• _TEXT PROVIDED_:
___
LoadForge LogoLoadForge

How to Enforce Performance Budgets with Load Testing

How to Enforce Performance Budgets with Load Testing

Introduction

Performance budgets are one of the most effective ways to prevent gradual slowdowns from reaching production. In a modern CI/CD pipeline, teams often validate functionality, run unit tests, scan for vulnerabilities, and deploy automatically—but performance regressions still slip through because they are not enforced with the same discipline as other quality gates.

That is where load testing becomes essential. By defining clear latency and error-rate thresholds for critical user journeys, you can stop releases that exceed acceptable performance limits before customers feel the impact. With LoadForge, you can run cloud-based load testing as part of your delivery pipeline, execute distributed tests from global test locations, and review real-time reporting to determine whether a build should pass or fail.

In this guide, you will learn how to enforce performance budgets with load testing in CI/CD using Locust-based scripts on LoadForge. We will cover how performance budgets work under load, how to write realistic tests for key application flows, how to analyze the results, and how to turn those results into actionable release gates.

Prerequisites

Before you start, make sure you have:

  • A LoadForge account
  • A web application or API with stable test or staging endpoints
  • A list of critical transactions to protect with performance budgets
  • Authentication credentials for your test environment
  • A CI/CD platform such as GitHub Actions, GitLab CI, Jenkins, or CircleCI
  • Agreement from your team on acceptable thresholds, such as:
    • p95 latency under 500 ms for login
    • p95 latency under 800 ms for product search
    • error rate below 1%
    • checkout completion under 2 seconds at expected concurrency

You should also identify which endpoints matter most to the business. Good candidates include:

  • /api/v1/auth/login
  • /api/v1/products/search
  • /api/v1/cart/items
  • /api/v1/checkout/submit
  • /api/v1/reports/daily-sales

The goal is not to load test every endpoint equally. Instead, focus your performance testing on the transactions that define user experience and operational risk.

Understanding Performance Budgets Under Load

A performance budget is a measurable limit that your application must stay within. In the context of load testing and CI/CD, budgets usually cover:

  • Response time thresholds, such as p95 or p99 latency
  • Maximum error rate
  • Throughput targets
  • Resource-specific expectations for key workflows

When traffic increases, applications often fail in predictable ways:

  • Authentication services become slow due to token generation or database lookups
  • Search endpoints degrade because of inefficient queries or cache misses
  • Cart and checkout APIs suffer from lock contention or downstream payment latency
  • Reporting endpoints trigger expensive database operations
  • File or JSON-heavy payloads increase serialization overhead

These issues may not appear in single-user testing. They show up when concurrent users hit the same system at once, which is why stress testing and load testing are critical.
___
• _REQUIREMENTS_:
Answer these questions from the performance budgets guide:
(a) What p95 latency threshold is given for product search?
(b) Which CI/CD platforms are named as examples?
(c) What two causes are given for search endpoints degrading under load?
The records have nothing to do with the performance budgets guide.
___
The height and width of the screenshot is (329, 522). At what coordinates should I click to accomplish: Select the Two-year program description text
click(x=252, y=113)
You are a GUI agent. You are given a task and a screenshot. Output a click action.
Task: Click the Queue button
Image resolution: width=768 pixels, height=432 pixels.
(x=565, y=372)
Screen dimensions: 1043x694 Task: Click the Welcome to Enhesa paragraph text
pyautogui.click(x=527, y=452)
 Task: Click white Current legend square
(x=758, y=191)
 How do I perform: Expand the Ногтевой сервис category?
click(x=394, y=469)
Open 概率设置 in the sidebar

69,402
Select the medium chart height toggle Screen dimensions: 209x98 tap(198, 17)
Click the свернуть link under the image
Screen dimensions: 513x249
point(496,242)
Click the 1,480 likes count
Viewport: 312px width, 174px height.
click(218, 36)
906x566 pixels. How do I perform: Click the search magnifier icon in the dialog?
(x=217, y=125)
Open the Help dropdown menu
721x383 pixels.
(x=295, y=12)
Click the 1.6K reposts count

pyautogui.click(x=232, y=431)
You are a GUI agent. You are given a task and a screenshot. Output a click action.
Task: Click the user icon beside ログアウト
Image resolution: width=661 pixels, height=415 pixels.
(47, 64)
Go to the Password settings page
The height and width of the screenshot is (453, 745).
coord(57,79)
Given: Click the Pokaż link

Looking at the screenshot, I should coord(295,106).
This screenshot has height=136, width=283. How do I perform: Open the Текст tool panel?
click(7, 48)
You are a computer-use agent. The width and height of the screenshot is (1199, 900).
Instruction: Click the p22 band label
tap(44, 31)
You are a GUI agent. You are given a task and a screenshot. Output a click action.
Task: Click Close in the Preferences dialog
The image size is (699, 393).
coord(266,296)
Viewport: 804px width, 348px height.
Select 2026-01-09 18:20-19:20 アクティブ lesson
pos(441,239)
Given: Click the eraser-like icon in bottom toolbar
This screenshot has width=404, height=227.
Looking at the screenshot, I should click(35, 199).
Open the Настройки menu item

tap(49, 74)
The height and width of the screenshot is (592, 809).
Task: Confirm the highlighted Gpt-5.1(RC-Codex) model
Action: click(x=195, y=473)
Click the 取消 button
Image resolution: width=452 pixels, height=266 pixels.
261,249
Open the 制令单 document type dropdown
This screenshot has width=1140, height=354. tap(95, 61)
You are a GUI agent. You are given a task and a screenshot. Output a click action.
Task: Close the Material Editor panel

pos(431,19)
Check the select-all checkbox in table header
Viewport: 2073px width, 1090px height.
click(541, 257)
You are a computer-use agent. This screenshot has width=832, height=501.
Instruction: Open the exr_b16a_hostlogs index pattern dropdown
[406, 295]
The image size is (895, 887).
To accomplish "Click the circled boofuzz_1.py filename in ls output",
___
• _RESPONSE TO THE EXERCISE_:
(a) Under 800 ms.
(b) GitHub Actions, GitLab CI, Jenkins, and CircleCI.
(c) Inefficient queries or cache misses.